14.7 Gradient-Based Trajectory Optimization

This section provides a brief overview of a complementary problem to motion planning. Suppose that an algorithm in this chapter returns a feasible action trajectory. How can the solution be improved? Trajectory optimization refers to the problem of perturbing the trajectory while satisfying all constraints so that its quality can be improved. For example, it may be desirable to shorten a trajectory computed by an RRT, to remove some of the arbitrary changes in actions due to randomization. Trajectory optimization is considered complementary to motion planning because it usually requires an initial guess, which could be provided by a planning algorithm. Trajectory optimization can be considered as a kind of BVP, but one that improves an initial guess, as opposed to determining trajectories from scratch.

The optimization issue also exists for paths computed by sampling-based algorithms for the Piano Mover's Problem; however, without differential constraints, it is much simpler to shorten paths. The plan and transform method of Section 14.6.2 can be applied, and the LPM just connects pairs of configurations along the shortest path in $ {\cal C}$. In the presence of differential constraints, the BVP must be faced.

In the most general setting, it is very difficult to improve trajectories. There are numerous methods from optimization literature; see [98,151,664] for overviews. The purpose of this section is to encourage further study by briefly mentioning the various kinds of methods that have been developed, instead of explaining them in detail. The methods fall under the area of nonlinear programming (NLP) (or nonlinear optimization), as opposed to linear programming, which was used to find randomized security strategies in Section 9.3. The optimization actually occurs in a space of possible trajectories, each of which is a function of time. Therefore, the calculus of variations, which was used in Section 13.4.1, becomes relevant to characterize extrema. The functional $ \Phi $ from that setting becomes the cost functional $ L$ in the current setting. The system $ {\dot x}=
f(x,u)$ forms an additional set of constraints that must be satisfied, but $ u$ can be selected in the optimization.

To enable numerical computation methods, a family of trajectories is specified in terms of a parameter space. The optimization can then be viewed as an incremental search in the parameter space while satisfying all constraints. The direction of motion in each step is determined by computing the gradient of a cost functional with respect to the parameters while constrained to move in a direction tangent to the constraints. Hence, much of nonlinear programming can be considered as an application of Newton's method or gradient descent. As in standard optimization, second-order derivatives of the cost functional can be used to indicate when the search should terminate. The numerical issues associated with these methods are quite involved; several NLP software packages, such as the NAG Fortran Library or packages within Matlab, are available.
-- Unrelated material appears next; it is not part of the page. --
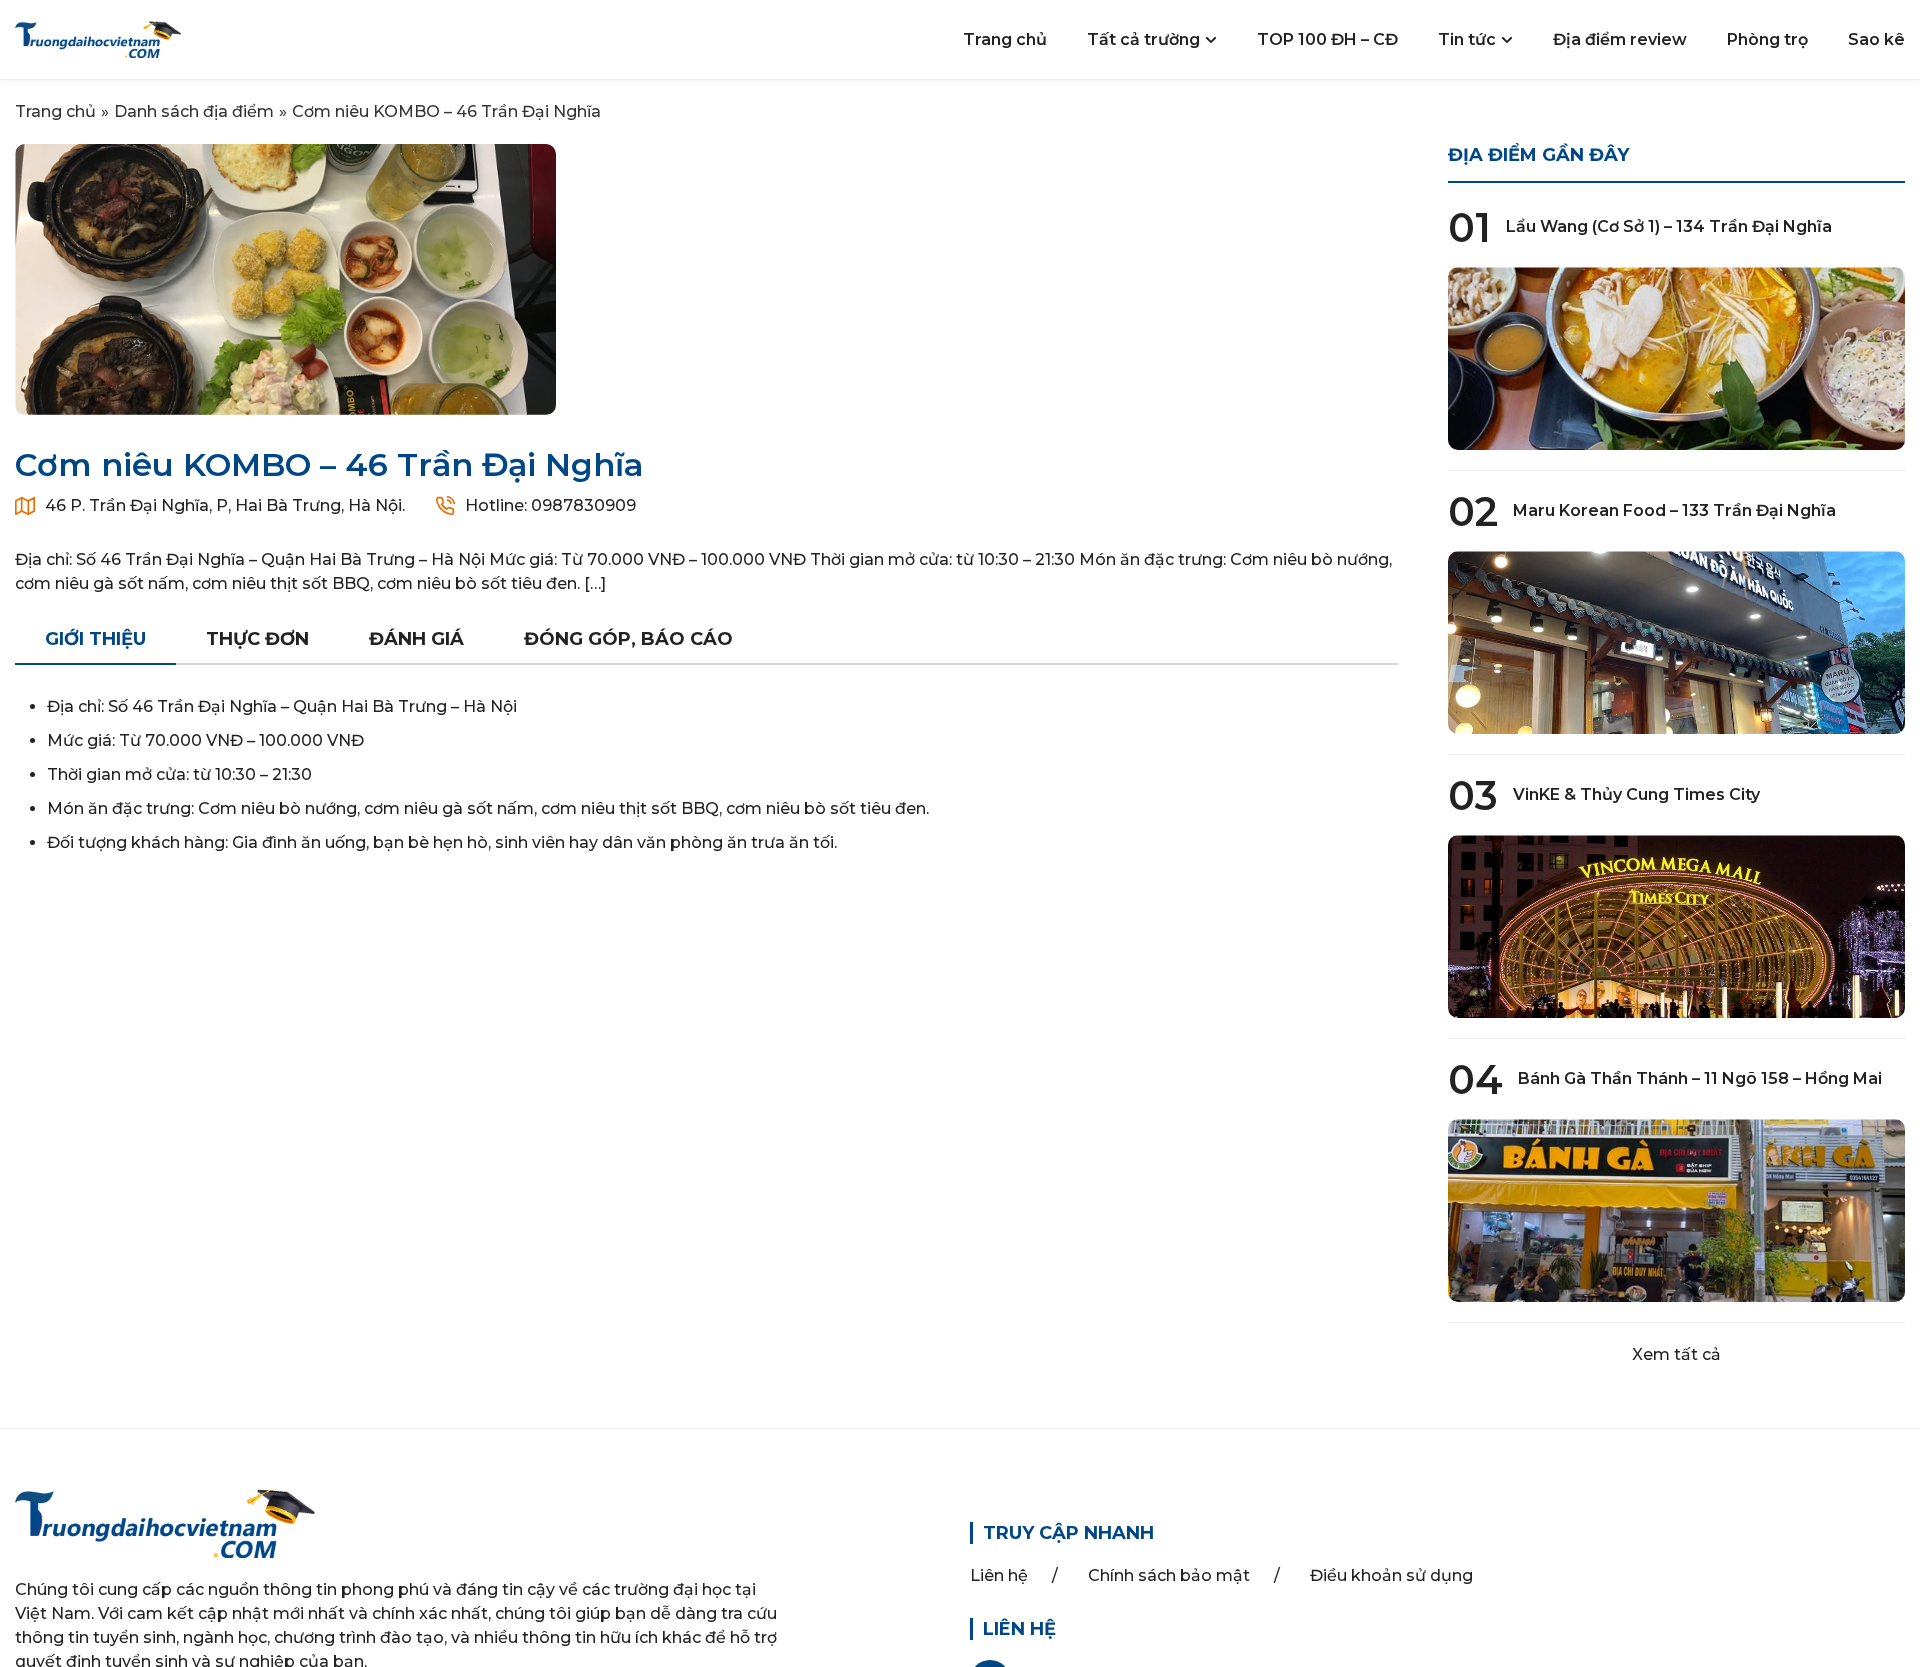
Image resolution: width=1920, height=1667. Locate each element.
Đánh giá (416, 639)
Nonlinear optimal control theory can be considered as a variant of NLP. The dynamic programming recurrence becomes a differential equation in the continuous-time setting, and Hamilton's equations (13.198) generalize to Pontryagin's minimum principle. These are covered in Section 15.2. The extra variables that arise in the minimum principle can be considered as Lagrange multipliers of a constrained optimization, in which $ {\dot x}=
f(x,u)$ is the constraint. The differential equations arising from dynamic programming or the minimum principle are difficult to solve analytically; therefore, in most cases, numerical techniques are used. The case of numerical dynamic programming was covered in Section 14.5.

Shooting methods constitute the simplest family of trajectory optimization methods. As a simple example, suppose that an action trajectory $ {\tilde{u}}: [0,t_F] \rightarrow {\mathbb{R}}$ has been computed of the form

$\displaystyle u(t) = w_1 + w_2 t ,$ (14.47)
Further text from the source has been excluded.